I have a m1.small EC2 instance on AWS running some websites. I noticed my CPU usage have peaks at regular interval of times, exactly every 30 minutes (0:06, 0:36, 1:06, …).

I've checked my crons (I have many), bot no one runs every 30 minutes. Looking at top I noticed that peaks are about about 1 minute long, and are almost entirely made of "stolen CPU" (%st). I've read that it's CPU time stolen by the Amazon VM hypervisor, but I can't understand why it happens (I'm not running CPU intensive stuffs when this occurs) and why it's exactly every 30 minutes.

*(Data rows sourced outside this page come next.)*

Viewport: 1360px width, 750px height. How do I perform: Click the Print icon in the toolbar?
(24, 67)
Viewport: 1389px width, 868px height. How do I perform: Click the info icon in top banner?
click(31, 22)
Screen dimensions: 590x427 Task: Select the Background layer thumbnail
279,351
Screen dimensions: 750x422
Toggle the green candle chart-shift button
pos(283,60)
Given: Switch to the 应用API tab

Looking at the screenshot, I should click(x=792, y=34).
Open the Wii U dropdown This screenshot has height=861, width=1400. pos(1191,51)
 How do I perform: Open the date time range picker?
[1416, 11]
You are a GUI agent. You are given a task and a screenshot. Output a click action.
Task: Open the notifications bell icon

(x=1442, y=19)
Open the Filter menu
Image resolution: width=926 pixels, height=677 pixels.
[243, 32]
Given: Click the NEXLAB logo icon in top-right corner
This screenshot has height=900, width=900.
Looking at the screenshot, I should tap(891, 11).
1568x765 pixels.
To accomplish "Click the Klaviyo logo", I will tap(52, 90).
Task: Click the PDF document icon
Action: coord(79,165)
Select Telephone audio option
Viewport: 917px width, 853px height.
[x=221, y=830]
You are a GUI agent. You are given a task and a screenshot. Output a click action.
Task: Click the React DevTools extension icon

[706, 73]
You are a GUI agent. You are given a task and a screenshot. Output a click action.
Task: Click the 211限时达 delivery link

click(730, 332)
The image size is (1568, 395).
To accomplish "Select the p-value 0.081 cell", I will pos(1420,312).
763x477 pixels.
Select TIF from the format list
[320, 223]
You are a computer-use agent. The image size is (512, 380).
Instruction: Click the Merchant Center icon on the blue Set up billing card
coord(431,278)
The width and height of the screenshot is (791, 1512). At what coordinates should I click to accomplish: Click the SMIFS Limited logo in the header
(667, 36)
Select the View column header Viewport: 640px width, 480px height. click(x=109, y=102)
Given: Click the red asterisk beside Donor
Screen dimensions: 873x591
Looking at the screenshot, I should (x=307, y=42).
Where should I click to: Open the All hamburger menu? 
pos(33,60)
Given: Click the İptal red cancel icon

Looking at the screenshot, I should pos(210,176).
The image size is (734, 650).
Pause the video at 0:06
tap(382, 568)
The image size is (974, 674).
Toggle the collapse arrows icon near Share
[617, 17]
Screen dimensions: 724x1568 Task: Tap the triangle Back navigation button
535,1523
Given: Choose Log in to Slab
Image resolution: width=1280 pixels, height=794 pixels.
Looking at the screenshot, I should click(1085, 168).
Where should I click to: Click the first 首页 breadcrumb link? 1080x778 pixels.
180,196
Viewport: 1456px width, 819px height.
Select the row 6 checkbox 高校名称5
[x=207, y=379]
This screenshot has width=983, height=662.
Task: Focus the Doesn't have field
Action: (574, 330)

Do you have any clue? Should I buy a bigger instance? I hope not, because the rest of the time CPU is very low and load average never goes over 0.5…

Cacti CPU graph

Best Answer

Depending on the EC2 instance type and the underlying hardware, you may not be paying for access to all of the underlying CPU cycles. Amazon is not going to give you access to 100% of a modern, fast CPU if you have asked for an m1.small which is promised to be equivalent to an old, slow CPU.

On EC2, steal doesn't depend on the activity of other virtual machine neighbors. It is simply a matter of EC2 making sure you are not getting more CPU cycles than you are paying for.

If your m1.small gets 50% of the underlying faster CPU, then for every bit of CPU you are using, you will see another equal percentage flagged as steal.

It would be nice if EC2 let you think your true available CPU was "100%" instead of teasing you with the rest of the CPU that you don't have access to, and then telling you that you can't have it when you try to use the CPU, but that's the way it works given the current VM and host setup.

m1.small instances are likely to show a high percentage of steal given the limited CPU they have access to for the price compared to the CPU speeds on the underlying hardware.

If you are concerned that this particular instance might have something broken on EC2's side, you could stop/start it to move it to new hardware (my article on this) and see if that makes a difference. Of course, if the steal percentages drops, it might just indicate that you have moved to a slower hardware CPU.

As to the activity every 30 minutes, that is software on your server. It could be a system cron job or it could be triggered by a daemon (background process).